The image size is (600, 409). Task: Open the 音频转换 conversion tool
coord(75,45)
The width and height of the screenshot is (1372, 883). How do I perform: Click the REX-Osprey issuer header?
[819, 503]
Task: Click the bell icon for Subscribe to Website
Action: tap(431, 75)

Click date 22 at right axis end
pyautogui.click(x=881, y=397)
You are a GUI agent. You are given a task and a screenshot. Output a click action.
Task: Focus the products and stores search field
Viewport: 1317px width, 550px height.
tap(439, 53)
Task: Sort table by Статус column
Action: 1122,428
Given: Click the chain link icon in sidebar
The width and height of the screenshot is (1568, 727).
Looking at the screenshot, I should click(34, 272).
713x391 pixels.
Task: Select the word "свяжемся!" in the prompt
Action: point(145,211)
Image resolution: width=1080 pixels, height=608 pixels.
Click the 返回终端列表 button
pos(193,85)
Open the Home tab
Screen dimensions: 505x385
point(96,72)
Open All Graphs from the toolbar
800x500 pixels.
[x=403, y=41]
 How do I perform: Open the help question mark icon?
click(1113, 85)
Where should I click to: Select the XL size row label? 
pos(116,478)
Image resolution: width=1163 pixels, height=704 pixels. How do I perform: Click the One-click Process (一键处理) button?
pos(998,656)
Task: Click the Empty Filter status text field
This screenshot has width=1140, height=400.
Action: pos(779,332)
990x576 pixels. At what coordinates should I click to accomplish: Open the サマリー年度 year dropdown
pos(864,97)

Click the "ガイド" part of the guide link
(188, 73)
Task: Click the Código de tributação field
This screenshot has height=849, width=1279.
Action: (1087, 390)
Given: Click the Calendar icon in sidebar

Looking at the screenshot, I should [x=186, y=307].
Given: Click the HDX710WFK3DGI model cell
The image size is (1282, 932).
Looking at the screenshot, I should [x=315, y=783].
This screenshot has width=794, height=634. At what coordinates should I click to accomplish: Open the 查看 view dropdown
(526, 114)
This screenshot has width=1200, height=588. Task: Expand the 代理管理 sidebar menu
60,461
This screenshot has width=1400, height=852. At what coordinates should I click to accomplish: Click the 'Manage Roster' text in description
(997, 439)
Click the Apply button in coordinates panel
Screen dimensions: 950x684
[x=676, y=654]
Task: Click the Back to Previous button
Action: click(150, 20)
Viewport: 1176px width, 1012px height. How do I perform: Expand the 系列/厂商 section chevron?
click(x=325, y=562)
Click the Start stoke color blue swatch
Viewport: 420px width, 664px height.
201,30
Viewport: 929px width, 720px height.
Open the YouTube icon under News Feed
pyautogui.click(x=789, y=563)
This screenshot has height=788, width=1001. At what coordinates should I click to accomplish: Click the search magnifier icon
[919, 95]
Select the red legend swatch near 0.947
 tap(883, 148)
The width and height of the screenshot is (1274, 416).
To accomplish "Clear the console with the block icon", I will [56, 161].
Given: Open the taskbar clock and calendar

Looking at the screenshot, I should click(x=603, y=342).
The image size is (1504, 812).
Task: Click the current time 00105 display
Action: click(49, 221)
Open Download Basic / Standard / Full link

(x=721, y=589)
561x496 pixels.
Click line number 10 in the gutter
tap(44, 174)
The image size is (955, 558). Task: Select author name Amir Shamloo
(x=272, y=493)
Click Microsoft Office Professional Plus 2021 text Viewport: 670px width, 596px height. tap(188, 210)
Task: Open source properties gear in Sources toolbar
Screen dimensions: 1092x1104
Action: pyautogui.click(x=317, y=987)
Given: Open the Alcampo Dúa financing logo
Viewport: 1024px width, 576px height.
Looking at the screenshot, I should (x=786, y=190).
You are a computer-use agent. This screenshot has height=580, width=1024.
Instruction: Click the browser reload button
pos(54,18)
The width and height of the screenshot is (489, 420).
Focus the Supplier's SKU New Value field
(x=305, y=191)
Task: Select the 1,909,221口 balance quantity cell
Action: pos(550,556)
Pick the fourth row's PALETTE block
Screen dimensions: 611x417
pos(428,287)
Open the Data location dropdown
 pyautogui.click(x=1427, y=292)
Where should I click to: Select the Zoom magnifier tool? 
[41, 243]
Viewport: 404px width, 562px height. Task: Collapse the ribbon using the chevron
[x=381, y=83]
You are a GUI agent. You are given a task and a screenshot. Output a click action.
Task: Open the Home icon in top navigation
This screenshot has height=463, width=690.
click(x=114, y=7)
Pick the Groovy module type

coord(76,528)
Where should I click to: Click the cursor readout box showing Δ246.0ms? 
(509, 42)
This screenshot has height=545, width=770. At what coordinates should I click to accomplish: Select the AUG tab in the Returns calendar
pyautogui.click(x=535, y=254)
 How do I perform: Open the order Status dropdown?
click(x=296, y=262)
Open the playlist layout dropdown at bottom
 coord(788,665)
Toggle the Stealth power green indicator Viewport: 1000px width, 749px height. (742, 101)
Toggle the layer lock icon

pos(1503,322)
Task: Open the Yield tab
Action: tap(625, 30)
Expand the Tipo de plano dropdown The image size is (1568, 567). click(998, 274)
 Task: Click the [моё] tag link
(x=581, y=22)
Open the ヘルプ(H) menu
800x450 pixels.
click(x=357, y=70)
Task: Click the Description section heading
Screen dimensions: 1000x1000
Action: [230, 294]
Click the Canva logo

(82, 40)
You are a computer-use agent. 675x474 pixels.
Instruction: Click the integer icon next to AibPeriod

_ _ _

Task to carry out = Count every line in the entries above where the word "computer" appears; respond with the number alone.

Answer = 2